Until quite recently, good discussion on the rites of Holy Week was not readily available. In the past few years traditionalists have found themselves able to critique the rites of Pius XII on their own merits and often reverted back to older usage irrespective of last year's Ecclesia Dei (RIP) indult. Consideration tends to focus on the antiquity of the older rites, their more popular appeal in terms of ceremony, their theological cohesion, and their greater conformity to the traditional liturgy.
Once upon a time the best and most powerful objection was that the 1955/6 Holy Week represented an experiment with the Pauline reforms in mind. The FSSPX accepted the changes as did a large congregation of sedevacantists.
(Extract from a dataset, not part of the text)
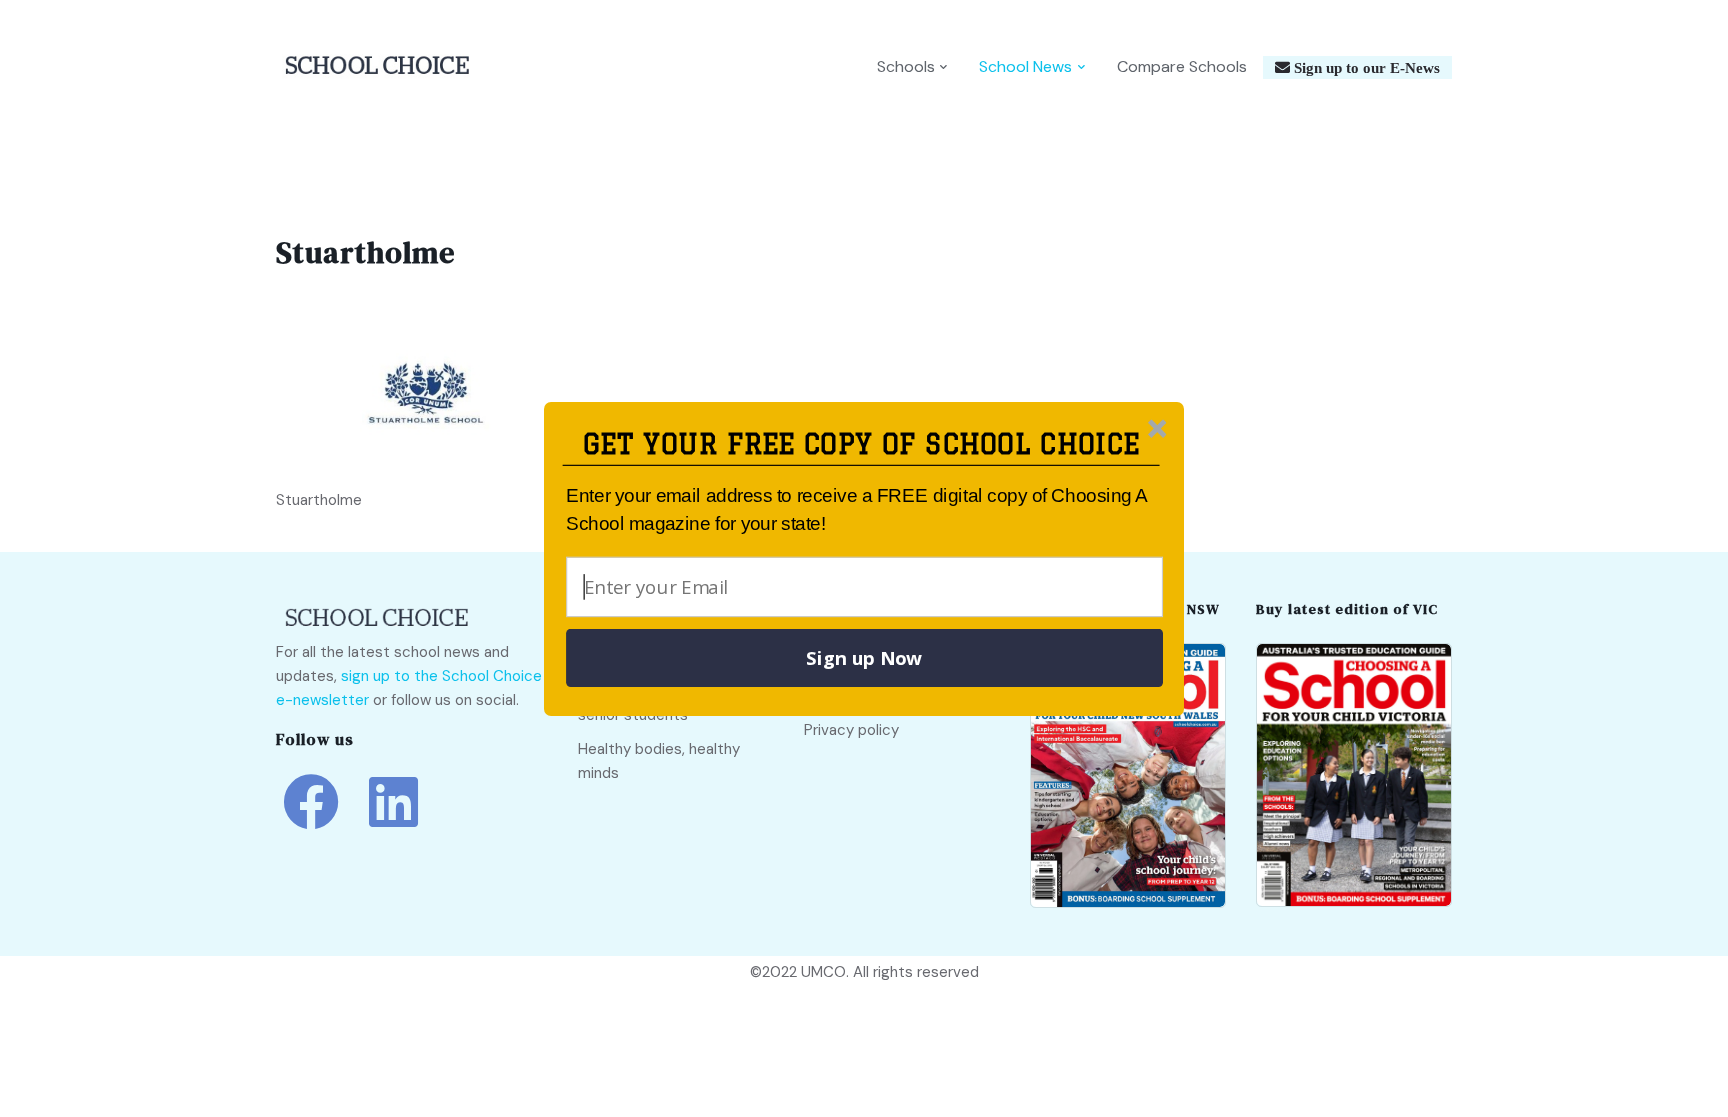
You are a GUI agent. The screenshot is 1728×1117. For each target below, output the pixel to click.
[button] (861, 444)
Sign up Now (864, 658)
The hold outs in the old days tended to be sedevacantists who would not touch anything that smelled of the new rite, regards of its own demerits. As such, we find Anthony Cekada respectfully telling Pius XII that he would prefer to retain the Presanctified Mass on Good Friday because Paul VI, his successor, later wrote that the Pian changes were meant to evolve the reformed liturgy. There is no question of the rites themselves representing something troublesome or ill-fit for use because a pope published them.
In this stance, the Reverend Father Cekada represents an older form of Traditionalism that looks back to the halcyon, Ultramontane days before Papa Giovanni and upholds their standards as normative, whereas modern, mainstream Traditionalists who recognize Jorge Mario Bergoglio as pope find him wanting and are cured of whatever Ultramontanism Pius XII or Benedict XVI may have planted (the former by desire and the latter by his good deeds). Indeed, could the revival of Holy Week in the Trad world have transpired without the less legalistic, more pastoral papacy of Francis?